→ AIM: Copy out every line of the data below that contains the word "size".

→ LISTED RECORDS:

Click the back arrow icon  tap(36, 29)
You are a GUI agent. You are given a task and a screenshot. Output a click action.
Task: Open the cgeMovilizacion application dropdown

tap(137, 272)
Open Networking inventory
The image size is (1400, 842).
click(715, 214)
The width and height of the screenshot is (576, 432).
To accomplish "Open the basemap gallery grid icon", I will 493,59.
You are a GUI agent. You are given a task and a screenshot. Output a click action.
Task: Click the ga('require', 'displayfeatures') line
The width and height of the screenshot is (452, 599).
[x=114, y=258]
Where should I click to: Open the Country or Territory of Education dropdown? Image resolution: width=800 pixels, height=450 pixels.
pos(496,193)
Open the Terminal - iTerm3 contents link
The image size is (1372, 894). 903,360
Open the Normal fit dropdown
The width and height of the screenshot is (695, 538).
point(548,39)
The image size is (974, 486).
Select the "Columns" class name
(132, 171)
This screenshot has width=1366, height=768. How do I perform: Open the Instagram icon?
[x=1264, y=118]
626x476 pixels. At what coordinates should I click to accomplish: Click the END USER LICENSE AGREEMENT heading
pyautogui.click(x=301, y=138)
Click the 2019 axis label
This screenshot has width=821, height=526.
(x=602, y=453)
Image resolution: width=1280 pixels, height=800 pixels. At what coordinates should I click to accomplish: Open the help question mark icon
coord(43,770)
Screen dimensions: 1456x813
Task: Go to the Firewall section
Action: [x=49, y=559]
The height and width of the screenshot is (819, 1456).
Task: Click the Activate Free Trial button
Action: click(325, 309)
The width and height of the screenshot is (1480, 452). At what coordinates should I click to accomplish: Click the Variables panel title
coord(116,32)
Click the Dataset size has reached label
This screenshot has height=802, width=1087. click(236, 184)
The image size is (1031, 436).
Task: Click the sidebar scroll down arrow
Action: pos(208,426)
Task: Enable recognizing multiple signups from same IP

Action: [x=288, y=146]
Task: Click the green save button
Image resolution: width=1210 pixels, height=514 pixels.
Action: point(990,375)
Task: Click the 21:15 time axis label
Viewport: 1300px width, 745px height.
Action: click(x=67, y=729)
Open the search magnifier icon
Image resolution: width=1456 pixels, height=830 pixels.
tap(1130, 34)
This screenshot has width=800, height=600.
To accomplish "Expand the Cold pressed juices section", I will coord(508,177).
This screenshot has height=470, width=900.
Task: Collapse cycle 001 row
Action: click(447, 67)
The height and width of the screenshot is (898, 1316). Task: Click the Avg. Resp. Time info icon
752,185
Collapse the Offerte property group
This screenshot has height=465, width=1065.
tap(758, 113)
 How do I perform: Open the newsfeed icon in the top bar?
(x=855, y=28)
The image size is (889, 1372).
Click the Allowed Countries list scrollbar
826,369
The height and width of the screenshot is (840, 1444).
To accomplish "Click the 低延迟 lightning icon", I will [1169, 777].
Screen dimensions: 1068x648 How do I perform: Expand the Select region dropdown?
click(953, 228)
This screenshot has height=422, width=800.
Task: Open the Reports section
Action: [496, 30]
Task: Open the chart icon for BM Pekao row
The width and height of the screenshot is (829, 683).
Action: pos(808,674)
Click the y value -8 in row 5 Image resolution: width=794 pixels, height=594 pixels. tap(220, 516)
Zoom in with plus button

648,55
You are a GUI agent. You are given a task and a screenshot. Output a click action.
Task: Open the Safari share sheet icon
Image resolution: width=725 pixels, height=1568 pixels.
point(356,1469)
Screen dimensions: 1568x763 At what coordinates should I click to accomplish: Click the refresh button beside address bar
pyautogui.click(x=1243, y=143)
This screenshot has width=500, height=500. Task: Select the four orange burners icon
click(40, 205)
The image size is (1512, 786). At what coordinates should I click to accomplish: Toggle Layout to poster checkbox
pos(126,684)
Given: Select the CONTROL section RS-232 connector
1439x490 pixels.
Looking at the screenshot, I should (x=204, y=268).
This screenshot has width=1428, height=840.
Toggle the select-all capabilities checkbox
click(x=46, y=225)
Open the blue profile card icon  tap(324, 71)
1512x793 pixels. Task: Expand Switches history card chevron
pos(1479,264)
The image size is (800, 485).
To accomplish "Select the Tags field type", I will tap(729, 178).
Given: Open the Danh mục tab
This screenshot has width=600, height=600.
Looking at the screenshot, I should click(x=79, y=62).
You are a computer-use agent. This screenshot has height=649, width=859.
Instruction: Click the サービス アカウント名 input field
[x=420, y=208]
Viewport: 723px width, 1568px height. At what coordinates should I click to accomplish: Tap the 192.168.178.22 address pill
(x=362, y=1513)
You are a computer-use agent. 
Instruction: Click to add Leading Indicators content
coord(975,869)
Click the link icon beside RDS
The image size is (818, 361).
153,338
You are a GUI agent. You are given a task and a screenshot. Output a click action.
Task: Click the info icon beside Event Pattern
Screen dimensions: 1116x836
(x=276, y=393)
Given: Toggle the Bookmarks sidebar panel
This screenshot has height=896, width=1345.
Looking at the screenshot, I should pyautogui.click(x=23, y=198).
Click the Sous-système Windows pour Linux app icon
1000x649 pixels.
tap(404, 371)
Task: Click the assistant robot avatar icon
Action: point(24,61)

→ RESULT FOR THIS EXERCISE:
The image size is (1400, 842).
The image size is (1372, 894). 903,360
The image size is (974, 486).
Click the Dataset size has reached label
The image size is (1031, 436).
The image size is (889, 1372).
The image size is (1512, 786). At what coordinates should I click to accomplish: Toggle Layout to poster checkbox
The image size is (800, 485).
The image size is (818, 361).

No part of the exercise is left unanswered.